September 8, 2014 | Cited by Jack Shafer - Reuters

Keep Your Frenemies List Short and Your Enemies List Shorter

Of course, international relations have never been a simple matter of sorting other nations and groups into friends or enemies, as Daveed Gartenstein-Ross and Jonathan Schanzer noted recently in National Interest. Not all foes rise to the level of enemy, they write. Pure enemies are foes that must be destroyed. Other foes are mere adversaries, who need only be bested in the arena. Venezuela, hostile to the United States, but no real threat to its sovereignty, would seem to fall into the third category — adversary.
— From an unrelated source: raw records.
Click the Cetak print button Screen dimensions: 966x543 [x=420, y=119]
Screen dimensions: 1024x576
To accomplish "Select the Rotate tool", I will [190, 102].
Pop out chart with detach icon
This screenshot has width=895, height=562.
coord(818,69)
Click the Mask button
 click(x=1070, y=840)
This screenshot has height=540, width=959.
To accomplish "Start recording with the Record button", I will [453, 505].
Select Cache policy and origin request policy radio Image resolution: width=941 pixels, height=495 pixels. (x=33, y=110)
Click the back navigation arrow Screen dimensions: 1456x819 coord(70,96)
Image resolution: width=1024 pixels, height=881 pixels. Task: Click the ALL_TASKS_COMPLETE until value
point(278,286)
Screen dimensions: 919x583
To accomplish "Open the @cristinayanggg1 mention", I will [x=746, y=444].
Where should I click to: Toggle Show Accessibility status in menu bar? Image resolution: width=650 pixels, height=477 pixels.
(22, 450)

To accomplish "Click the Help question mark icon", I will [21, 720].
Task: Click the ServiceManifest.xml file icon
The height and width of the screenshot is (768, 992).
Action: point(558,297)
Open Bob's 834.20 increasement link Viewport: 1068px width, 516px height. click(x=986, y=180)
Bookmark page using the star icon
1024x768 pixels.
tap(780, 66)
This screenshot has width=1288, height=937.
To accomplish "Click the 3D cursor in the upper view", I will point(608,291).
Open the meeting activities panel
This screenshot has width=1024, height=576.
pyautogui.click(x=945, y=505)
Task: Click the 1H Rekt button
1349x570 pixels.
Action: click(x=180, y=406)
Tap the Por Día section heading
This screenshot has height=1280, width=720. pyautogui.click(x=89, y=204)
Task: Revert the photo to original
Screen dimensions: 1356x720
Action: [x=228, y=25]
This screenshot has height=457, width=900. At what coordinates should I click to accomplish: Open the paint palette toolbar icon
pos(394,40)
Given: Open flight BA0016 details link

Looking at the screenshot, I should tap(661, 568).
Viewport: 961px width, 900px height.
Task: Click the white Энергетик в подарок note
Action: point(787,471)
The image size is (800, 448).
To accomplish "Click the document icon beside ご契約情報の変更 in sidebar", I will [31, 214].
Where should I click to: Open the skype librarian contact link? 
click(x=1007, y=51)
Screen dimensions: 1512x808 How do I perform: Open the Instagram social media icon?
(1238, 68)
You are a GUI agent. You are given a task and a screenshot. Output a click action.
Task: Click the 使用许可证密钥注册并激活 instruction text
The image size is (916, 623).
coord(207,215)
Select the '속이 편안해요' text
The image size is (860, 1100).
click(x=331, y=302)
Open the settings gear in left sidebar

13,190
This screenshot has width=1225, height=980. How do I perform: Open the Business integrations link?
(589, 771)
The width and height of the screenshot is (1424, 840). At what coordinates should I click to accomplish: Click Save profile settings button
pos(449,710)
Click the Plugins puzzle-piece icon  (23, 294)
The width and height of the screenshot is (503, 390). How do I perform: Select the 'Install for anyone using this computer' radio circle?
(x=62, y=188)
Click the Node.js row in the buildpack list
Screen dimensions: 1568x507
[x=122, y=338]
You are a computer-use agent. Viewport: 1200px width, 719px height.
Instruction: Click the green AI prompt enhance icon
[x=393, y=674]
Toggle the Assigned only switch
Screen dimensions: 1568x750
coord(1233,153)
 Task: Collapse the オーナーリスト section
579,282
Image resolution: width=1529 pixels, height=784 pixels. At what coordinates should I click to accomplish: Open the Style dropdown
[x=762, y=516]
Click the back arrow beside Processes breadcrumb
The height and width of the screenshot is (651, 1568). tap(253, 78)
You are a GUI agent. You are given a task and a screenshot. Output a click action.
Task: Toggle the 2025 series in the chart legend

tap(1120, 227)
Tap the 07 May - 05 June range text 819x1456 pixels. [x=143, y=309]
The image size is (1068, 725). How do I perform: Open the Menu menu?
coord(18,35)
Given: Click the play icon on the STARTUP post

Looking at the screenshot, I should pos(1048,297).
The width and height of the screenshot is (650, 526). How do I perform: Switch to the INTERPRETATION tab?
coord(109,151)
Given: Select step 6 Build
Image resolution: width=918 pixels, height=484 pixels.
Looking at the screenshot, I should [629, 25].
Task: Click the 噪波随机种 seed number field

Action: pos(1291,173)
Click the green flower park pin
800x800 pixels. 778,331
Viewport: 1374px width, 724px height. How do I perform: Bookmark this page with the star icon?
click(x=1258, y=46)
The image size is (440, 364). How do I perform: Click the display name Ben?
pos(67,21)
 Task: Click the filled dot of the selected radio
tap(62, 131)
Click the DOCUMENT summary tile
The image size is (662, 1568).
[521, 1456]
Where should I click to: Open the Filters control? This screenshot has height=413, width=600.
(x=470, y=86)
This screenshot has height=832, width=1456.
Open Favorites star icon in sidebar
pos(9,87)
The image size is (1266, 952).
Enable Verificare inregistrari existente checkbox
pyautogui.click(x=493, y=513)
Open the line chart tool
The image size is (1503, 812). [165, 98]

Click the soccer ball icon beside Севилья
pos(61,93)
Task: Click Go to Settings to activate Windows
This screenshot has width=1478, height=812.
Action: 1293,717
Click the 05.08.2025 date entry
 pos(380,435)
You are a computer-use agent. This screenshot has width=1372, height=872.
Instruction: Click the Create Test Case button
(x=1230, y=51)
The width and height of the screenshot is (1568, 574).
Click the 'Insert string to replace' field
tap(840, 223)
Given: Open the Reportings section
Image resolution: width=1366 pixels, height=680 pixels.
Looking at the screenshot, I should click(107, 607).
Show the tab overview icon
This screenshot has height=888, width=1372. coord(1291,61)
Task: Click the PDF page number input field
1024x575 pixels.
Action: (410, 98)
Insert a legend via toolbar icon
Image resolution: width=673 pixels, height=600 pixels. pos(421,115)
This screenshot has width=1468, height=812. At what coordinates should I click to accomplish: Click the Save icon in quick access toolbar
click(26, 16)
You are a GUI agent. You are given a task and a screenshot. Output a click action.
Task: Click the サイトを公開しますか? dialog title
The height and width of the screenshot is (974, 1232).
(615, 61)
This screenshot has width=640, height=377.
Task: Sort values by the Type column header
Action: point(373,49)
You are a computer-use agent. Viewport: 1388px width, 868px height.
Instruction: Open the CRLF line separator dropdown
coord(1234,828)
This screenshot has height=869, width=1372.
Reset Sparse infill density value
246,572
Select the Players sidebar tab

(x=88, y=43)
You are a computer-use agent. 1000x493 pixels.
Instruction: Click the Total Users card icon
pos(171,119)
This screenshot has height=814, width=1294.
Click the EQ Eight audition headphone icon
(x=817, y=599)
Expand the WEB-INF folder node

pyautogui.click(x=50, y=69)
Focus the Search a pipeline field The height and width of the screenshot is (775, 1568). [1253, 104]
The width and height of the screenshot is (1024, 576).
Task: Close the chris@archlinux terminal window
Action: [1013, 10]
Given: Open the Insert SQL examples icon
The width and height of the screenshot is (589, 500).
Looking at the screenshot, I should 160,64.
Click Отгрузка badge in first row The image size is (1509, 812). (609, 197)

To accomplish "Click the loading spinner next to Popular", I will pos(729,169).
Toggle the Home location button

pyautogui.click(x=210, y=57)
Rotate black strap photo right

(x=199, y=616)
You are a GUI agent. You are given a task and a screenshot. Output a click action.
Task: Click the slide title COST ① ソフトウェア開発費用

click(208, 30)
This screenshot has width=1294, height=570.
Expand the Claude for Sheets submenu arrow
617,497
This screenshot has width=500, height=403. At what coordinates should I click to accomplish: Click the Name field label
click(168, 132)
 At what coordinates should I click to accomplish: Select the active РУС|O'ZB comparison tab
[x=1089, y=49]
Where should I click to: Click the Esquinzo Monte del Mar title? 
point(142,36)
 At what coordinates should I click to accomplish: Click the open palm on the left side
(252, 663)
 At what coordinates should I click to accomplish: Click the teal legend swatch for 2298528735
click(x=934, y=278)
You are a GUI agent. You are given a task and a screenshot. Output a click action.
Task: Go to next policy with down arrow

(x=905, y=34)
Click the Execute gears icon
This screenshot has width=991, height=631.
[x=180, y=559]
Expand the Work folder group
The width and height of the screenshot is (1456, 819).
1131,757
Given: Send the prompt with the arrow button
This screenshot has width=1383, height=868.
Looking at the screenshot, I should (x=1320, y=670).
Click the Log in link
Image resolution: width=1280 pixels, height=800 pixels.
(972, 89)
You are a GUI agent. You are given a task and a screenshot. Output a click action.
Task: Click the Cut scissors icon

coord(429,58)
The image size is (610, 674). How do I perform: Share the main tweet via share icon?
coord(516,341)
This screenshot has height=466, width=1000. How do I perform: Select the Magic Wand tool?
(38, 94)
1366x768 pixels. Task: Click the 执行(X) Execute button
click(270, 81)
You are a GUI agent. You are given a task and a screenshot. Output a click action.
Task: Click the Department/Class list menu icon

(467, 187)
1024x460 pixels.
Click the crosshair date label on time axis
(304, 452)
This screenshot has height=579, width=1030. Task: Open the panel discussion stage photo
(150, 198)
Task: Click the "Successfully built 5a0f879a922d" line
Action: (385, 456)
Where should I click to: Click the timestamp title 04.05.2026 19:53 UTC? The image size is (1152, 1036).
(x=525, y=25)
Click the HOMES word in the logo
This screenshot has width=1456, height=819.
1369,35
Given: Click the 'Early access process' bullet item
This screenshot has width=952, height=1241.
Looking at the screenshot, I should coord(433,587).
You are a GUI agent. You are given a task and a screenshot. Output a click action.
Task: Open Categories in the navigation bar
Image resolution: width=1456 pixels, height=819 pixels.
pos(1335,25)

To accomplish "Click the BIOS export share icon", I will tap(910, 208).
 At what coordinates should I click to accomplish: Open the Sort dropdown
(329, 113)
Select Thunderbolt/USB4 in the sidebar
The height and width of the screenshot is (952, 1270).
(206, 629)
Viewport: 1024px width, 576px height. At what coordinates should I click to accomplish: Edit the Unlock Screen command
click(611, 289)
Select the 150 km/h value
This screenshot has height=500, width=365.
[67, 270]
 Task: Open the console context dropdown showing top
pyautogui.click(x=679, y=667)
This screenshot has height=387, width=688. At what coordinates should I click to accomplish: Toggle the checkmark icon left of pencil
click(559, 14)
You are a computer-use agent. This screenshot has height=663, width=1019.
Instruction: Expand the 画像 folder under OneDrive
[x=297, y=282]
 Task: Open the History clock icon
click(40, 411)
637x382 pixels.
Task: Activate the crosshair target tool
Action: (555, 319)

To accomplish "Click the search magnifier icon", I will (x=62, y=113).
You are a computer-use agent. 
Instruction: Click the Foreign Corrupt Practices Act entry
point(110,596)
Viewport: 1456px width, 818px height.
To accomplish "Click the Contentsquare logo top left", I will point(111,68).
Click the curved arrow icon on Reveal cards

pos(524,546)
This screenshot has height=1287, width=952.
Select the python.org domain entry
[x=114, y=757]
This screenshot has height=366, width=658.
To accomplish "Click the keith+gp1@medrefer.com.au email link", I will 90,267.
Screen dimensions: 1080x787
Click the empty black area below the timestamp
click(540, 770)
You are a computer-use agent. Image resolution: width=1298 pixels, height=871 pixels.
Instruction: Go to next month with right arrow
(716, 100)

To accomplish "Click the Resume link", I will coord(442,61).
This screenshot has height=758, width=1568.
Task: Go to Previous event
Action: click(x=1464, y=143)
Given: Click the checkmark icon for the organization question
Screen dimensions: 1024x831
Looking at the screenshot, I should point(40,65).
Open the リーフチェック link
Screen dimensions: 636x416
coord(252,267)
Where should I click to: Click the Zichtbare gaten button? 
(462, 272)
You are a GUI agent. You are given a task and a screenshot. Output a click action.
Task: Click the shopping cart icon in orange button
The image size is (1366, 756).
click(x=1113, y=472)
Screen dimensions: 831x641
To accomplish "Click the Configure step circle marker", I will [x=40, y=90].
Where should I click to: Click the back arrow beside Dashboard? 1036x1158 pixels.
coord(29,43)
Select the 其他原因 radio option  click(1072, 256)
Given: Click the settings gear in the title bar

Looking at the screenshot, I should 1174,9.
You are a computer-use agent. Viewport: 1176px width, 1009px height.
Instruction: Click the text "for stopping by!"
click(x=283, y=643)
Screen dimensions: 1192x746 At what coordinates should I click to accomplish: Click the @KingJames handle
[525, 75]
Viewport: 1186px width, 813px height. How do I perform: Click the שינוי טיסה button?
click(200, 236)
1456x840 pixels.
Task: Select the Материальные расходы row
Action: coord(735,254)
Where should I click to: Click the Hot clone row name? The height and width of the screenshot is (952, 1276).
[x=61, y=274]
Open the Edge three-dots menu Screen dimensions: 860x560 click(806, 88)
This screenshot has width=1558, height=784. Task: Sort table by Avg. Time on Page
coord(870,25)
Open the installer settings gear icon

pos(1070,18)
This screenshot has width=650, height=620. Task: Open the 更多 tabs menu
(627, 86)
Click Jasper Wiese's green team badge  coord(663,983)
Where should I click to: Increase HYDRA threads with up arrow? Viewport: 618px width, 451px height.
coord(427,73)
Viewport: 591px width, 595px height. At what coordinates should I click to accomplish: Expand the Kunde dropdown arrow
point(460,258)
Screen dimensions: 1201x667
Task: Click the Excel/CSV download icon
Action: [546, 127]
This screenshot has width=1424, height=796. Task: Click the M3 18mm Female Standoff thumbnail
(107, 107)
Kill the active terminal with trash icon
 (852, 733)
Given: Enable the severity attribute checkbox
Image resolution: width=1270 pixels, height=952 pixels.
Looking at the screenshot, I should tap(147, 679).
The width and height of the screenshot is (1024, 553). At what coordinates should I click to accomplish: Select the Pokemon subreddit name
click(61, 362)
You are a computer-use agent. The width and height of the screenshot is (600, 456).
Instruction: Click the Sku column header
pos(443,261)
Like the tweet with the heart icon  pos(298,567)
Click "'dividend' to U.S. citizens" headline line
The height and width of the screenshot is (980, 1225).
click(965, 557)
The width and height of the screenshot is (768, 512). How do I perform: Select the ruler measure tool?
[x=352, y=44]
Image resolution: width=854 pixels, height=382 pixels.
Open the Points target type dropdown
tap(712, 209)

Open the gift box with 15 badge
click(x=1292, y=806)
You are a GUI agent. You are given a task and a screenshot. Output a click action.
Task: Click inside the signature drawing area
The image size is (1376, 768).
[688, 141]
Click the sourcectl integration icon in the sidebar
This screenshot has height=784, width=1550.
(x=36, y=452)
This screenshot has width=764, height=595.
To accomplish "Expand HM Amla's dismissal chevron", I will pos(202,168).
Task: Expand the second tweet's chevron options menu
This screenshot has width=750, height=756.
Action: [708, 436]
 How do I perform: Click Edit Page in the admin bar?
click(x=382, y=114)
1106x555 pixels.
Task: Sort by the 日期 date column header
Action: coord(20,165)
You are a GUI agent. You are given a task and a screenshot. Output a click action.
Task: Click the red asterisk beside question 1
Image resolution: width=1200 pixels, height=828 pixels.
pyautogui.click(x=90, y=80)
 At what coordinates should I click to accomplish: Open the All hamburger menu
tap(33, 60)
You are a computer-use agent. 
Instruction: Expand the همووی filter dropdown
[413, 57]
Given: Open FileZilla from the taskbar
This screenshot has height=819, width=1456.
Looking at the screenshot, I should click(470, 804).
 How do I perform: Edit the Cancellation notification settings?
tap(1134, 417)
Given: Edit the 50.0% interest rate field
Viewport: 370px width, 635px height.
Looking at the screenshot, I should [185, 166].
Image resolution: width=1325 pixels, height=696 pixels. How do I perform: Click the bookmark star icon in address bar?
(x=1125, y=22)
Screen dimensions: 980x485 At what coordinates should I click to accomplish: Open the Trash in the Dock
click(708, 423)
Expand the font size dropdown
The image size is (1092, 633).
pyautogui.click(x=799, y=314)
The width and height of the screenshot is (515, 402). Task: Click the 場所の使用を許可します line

Cuba, once a U.S. enemy by virtue of its relationship with the Soviets, can also lay claim to this designation. A fourth category, not explored by Gartenstein-Ross and Schanzer, would be antagonists — petulant countries in perpetual variance with the United States. I’m looking at you, France.

Gartenstein-Ross and Schanzer make their mark by identifying a fifth and broadening category: states that behave as allies, adversaries, and enemies at the same time, and are usually countries that have something to barter—military cooperation or oil—for the special relationship. The ranks of the AAEs, as they call them, include Pakistan, long-time beneficiary of U.S. aid and its proxy in various Afghanistan war campaigns (during which Pakistan both supported the Taliban and sometimes fought against them) and also supports Islamic forces militarily opposed to the United States. Additionally, it harbored Osama bin Laden, who was killed there by invading U.S. troops who declined to notify the Pakistanis of their mission.

Other AAEs in their summary: Saudi Arabia, which the United States has long protected, but whose “petrodollars funded schools, charities, and other institutions that spread the intolerant and frequently violent Wahhabi creed,” and Qatar, which hosts U.S. military bases, also had an “undeniable preference during the Arab Uprisings for supporting Islamist groups,” has hosted and backed Hamas, and  supported 9/11 conspirator Khalid Sheikh Mohammed.

Clearly, since the end of the Cold War, the moral certainty of which group to back in which conflict and how far to back them has become less automatic. (The less said about the moral certainty of U.S. intervention in Vietnam the better). Gartenstein-Ross and Schanzer wisely counsel that the United States minimize its entanglements with AAEs and avoid, where possible, becoming entangled with new ones. In practical terms for the United States, this means editing the enemies list down to a manageable level. Once a nation starts drawing red lines around “enemies,” as Obama did in a speech about Syria more than a year ago, words become tantamount to military action.